__THE TASK__:
Reproduce, without any change, the lines from the start of the records through the line that contains "[Compartilhar no WhatsApp] (899, 731)".

__INPUT ROWS__:
——————————
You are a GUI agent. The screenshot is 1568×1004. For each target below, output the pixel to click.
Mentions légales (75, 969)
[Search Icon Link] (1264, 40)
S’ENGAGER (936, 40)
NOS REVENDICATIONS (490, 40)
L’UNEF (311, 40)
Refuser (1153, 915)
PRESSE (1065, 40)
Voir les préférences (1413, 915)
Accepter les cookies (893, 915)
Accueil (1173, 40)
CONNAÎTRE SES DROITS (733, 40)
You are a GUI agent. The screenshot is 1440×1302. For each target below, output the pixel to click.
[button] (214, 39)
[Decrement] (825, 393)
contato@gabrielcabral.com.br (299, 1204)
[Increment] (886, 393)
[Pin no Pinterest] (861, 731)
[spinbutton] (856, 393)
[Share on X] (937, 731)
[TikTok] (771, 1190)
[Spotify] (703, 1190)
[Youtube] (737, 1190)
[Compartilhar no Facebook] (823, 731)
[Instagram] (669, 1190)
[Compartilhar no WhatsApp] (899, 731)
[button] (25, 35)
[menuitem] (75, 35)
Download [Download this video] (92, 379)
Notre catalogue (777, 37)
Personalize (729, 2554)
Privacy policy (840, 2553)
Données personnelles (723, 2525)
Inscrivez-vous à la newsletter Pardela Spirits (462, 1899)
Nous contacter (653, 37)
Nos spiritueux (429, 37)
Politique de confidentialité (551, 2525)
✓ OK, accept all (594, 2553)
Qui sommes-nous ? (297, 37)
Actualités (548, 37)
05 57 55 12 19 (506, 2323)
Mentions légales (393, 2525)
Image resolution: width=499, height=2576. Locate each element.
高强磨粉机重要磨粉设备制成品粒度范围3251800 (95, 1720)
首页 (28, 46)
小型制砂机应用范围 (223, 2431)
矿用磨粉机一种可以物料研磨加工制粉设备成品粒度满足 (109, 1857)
——————————
__OUTPUT BELOW__:
You are a GUI agent. The screenshot is 1568×1004. For each target below, output the pixel to click.
Mentions légales (75, 969)
[Search Icon Link] (1264, 40)
S’ENGAGER (936, 40)
NOS REVENDICATIONS (490, 40)
L’UNEF (311, 40)
Refuser (1153, 915)
PRESSE (1065, 40)
Voir les préférences (1413, 915)
Accepter les cookies (893, 915)
Accueil (1173, 40)
CONNAÎTRE SES DROITS (733, 40)
You are a GUI agent. The screenshot is 1440×1302. For each target below, output the pixel to click.
[button] (214, 39)
[Decrement] (825, 393)
contato@gabrielcabral.com.br (299, 1204)
[Increment] (886, 393)
[Pin no Pinterest] (861, 731)
[spinbutton] (856, 393)
[Share on X] (937, 731)
[TikTok] (771, 1190)
[Spotify] (703, 1190)
[Youtube] (737, 1190)
[Compartilhar no Facebook] (823, 731)
[Instagram] (669, 1190)
[Compartilhar no WhatsApp] (899, 731)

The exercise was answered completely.